The answer to that type of question is that if you sign the protocol, there is no practical options anymore.
Outside the protocol there is an infinity of possibilities. They apply to the "losers" in a monetary sense but also the "losers" in an operational or risk management sense.
- Restructure LIBOR derivatives. Even with OIS, the replacement will be better as the gaps and overlaps are avoided, see Fallback transformers: gaps and overlaps. Doing that, you already save 20,000 USD annually in license fees! But more importantly you have a clean book.
- Have meaningful rules for derivatives which are structurally changed by the fallback: cap/floor, LIBOR in-arrears, FRA, range accrual. See e.g. Piterbarg "Interest Rates Benchmark Reform and Options Markets"
- Move to physical settlement when meaningful. See LIBOR Fallback: is physical settlement an alternative?
- Wait for alternative rates to appear. This can be term rates or credit sensitive rates. Bloomberg recently joined the list of would-be provider after IBA USD Bank Yield Index / AMERIBOR (AFX) / HS Markit dynamic credit spread (CDS) / AXI index (Duffie) / Constant Maturity Treasury (Tradeweb/IBA) / Bloomberg. See Risk.Net article (subscription required): Bloomberg joins race for SOFR credit add-on
- Change the way the spread is applied. The fallback will create issues with spread and composition, e.g. a "flat compounding" will require to compound the fallback spread but not the original spread. Is that supported by the risk/valuation systems?
And any of this need to be done at a fair price, another infinity of possibilities to structure the price (spread, up-front payment, coupon adjustment, etc.).

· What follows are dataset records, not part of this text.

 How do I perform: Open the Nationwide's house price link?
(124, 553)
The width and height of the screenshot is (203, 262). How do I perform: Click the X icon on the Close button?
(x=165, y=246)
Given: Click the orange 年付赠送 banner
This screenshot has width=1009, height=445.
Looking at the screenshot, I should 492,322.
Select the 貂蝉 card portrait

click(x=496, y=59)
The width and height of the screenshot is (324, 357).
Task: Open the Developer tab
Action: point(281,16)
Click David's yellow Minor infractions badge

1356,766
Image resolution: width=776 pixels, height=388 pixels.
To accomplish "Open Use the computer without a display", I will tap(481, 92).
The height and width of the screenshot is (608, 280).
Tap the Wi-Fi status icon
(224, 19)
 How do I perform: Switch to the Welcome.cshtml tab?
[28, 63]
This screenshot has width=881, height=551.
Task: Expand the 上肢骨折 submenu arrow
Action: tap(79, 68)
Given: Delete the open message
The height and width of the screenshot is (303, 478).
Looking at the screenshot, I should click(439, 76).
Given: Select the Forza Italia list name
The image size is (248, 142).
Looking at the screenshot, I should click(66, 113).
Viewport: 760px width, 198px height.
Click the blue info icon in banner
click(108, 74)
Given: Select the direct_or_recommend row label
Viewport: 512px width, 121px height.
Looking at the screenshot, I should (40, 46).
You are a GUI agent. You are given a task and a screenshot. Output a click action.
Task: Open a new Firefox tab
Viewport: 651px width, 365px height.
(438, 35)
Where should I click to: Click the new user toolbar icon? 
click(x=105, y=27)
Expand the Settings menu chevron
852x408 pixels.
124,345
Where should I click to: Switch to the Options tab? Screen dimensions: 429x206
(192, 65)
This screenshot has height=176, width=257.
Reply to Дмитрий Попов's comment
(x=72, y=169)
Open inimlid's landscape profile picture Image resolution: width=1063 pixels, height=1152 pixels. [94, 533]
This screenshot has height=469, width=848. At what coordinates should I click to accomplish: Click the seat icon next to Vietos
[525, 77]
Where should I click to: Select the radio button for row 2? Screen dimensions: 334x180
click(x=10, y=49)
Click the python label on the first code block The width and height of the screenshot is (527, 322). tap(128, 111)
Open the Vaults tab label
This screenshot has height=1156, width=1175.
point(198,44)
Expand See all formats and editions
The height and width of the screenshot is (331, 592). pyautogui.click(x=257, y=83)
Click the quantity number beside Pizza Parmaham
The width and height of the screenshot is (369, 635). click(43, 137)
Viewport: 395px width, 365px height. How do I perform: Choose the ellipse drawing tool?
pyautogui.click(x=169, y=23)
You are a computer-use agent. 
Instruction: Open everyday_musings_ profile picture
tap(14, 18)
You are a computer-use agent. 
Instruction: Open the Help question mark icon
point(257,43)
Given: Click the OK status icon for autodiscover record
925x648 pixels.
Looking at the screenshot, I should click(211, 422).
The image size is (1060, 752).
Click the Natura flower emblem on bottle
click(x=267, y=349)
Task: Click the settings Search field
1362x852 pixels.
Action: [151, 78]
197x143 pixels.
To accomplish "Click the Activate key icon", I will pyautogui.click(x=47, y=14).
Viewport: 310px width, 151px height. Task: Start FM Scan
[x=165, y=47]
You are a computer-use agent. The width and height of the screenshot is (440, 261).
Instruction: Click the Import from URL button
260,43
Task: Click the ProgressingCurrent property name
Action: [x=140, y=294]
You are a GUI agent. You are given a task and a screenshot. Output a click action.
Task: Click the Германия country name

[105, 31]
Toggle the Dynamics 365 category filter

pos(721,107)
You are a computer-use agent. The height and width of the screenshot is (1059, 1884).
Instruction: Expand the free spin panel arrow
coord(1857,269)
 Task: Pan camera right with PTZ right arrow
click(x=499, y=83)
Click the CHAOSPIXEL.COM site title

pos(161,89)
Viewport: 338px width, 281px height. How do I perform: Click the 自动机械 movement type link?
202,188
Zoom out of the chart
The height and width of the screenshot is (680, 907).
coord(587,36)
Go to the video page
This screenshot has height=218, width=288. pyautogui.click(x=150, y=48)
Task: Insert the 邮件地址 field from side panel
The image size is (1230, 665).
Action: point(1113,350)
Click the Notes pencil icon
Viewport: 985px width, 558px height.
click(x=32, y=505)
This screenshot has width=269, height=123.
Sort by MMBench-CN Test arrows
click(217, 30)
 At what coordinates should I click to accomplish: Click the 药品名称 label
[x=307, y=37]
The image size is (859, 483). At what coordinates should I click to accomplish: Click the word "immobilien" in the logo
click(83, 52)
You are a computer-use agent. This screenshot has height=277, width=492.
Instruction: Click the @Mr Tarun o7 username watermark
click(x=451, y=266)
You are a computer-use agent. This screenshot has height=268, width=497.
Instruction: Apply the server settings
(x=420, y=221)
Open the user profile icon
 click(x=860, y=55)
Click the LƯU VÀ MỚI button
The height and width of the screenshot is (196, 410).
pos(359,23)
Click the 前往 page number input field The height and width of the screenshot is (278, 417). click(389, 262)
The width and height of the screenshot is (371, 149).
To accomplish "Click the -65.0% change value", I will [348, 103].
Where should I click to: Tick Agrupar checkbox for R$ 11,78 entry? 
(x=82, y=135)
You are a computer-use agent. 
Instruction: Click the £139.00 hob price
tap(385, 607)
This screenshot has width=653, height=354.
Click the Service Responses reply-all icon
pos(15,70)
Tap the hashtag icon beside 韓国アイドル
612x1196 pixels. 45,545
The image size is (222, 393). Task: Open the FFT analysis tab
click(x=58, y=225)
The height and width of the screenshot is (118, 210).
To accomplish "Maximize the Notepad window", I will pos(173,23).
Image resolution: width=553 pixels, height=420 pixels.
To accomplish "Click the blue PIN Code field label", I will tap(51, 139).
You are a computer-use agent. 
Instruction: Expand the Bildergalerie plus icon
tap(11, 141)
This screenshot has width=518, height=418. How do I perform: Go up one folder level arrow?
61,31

FCA has repeated that banks need to "treat customers fairly". This would mean that a bank cannot refuse to its customers to discuss those possibilities and for them to chose the "fairer" option. Advising an end user to sign the protocol without an in depth analysis of its portfolio, its options and its risk management tools, would certainly not qualify as "fair".
If you don’t adhere to the ISDA protocol you’re going to court.David Bowman, US Federal Reserve senior associate director
This is plain wrong! And he knows it, as a little bit later he says "If you’re not going to adhere, you need to close out or renegotiate those derivatives". Again the alternative to not signing is not doing nothing and certainly not "going to court".